Additionally, article 11 of the draft law specifies the requirement that every newspaper and media outlet establish an editorial policy. It specifies that by “editorial policy”, it means the goals of the newspaper or media outlet, its political, social and cultural affiliations, and the standards governing its output. We badly need this from all responsible media outlets with the goal of telling the truth and enriching public and social debate about diverse issues rather than merely providing traffic updates and viewing figures.

Article 39 of the draft law for the Regulation of the Press and Media, states that victims of violations have the right to present complaints against content published in newspapers or broadcast on television or radio to the Supreme Media Council, without losing their right to bring criminal or civil proceedings. The council will be responsible for investigating complaints and taking appropriate action against newspapers or television or radio channels in the event of a breach of either the law or of the charter of press conduct. The council will be able to refer journalists and broadcasters to their respective syndicates for rulings in the event of providing sufficient proof supporting the validity of complaints made against them. This establishes systematic channels for the media to be evaluated, assessed and challenged.

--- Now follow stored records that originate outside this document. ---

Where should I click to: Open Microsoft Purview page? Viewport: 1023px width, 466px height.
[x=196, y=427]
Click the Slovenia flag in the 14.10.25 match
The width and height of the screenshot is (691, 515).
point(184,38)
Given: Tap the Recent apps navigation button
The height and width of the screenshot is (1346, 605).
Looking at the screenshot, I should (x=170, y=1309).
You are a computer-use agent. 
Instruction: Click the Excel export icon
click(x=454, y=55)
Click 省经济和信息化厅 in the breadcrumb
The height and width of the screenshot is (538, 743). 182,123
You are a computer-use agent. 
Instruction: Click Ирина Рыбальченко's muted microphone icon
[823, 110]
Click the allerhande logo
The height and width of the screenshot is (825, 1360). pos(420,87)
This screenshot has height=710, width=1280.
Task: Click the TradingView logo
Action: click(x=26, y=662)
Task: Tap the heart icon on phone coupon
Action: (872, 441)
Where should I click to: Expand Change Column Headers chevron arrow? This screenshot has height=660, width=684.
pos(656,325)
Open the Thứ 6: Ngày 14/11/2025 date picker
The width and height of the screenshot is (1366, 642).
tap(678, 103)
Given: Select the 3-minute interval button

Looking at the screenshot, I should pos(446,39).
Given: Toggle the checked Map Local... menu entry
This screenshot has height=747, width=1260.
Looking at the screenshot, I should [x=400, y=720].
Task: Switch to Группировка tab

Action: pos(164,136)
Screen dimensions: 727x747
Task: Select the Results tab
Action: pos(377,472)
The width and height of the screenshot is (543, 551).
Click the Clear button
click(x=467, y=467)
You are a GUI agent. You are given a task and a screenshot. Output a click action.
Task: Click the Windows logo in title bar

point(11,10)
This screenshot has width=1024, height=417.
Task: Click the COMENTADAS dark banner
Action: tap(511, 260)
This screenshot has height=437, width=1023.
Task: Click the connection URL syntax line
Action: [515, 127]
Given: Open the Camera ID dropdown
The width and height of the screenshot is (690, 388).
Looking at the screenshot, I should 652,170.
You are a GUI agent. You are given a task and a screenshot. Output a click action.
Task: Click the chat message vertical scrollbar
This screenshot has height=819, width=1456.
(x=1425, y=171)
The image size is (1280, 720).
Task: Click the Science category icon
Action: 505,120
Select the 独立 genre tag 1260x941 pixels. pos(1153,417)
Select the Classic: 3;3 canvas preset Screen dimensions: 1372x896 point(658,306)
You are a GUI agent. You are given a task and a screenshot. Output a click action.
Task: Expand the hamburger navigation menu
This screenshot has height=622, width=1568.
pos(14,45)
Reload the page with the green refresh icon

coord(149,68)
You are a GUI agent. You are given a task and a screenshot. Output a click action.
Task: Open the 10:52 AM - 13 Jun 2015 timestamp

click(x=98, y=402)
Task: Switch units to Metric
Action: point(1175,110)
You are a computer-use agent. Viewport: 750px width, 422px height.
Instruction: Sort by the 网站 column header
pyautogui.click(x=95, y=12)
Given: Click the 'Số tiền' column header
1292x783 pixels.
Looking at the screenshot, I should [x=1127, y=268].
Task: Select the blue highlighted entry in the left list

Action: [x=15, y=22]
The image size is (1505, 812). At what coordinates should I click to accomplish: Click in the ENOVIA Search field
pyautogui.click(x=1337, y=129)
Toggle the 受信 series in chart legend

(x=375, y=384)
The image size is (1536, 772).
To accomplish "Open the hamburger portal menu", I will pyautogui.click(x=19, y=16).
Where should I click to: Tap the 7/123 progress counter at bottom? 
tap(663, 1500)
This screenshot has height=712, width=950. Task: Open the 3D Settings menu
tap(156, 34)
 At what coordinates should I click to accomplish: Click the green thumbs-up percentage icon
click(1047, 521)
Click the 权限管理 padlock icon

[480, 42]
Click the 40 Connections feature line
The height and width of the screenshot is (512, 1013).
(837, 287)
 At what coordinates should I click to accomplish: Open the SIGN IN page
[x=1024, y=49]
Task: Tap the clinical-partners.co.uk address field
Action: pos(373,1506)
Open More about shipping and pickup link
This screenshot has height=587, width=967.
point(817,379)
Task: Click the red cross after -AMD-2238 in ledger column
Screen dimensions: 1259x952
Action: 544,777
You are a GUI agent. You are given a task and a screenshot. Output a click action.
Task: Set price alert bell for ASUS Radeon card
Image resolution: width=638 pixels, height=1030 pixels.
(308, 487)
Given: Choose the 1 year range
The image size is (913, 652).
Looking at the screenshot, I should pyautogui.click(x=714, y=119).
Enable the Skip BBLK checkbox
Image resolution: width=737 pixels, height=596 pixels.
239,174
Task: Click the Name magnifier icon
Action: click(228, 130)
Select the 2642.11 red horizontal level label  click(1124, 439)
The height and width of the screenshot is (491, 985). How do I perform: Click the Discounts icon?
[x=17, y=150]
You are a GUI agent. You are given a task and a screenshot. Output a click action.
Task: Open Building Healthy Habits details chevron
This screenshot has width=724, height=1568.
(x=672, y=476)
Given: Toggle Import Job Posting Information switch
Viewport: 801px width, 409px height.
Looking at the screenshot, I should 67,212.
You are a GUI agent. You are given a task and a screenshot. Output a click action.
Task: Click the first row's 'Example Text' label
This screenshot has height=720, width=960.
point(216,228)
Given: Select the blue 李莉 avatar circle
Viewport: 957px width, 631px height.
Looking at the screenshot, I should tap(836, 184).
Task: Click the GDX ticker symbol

This is coupled with article 43 of the draft law which prohibits preventative custody or release on bail in cases of crimes committed via newspapers or media outlets.

The Association for Freedom of Thought and Expression emphasises that imprisoning journalists and broadcasters in publishing and broadcasting cases cannot be the right way to respect the right of citizens to privacy and prevent media violations.

Rather, correcting Egypt’s media environment and reforming the legislative structure regulating the press and media in Egypt is the correct way to prevent the recurrence of these mistakes. Perhaps the most important aspect of the case under discussion and that we should take time to consider, is the extremely positive popular response.

The common consciousness that led hundreds of thousands of activists and social media users to organize campaigns calling for those responsible for violating the privacy of a citizen to be called to account. This is the most positive outcome of the case. Developing popular awareness of the need to regulate the media and intervene when it oversteps its role of reporting the truth is the true guarantee of an honest media that respects citizens, protects their rights and fears violating them.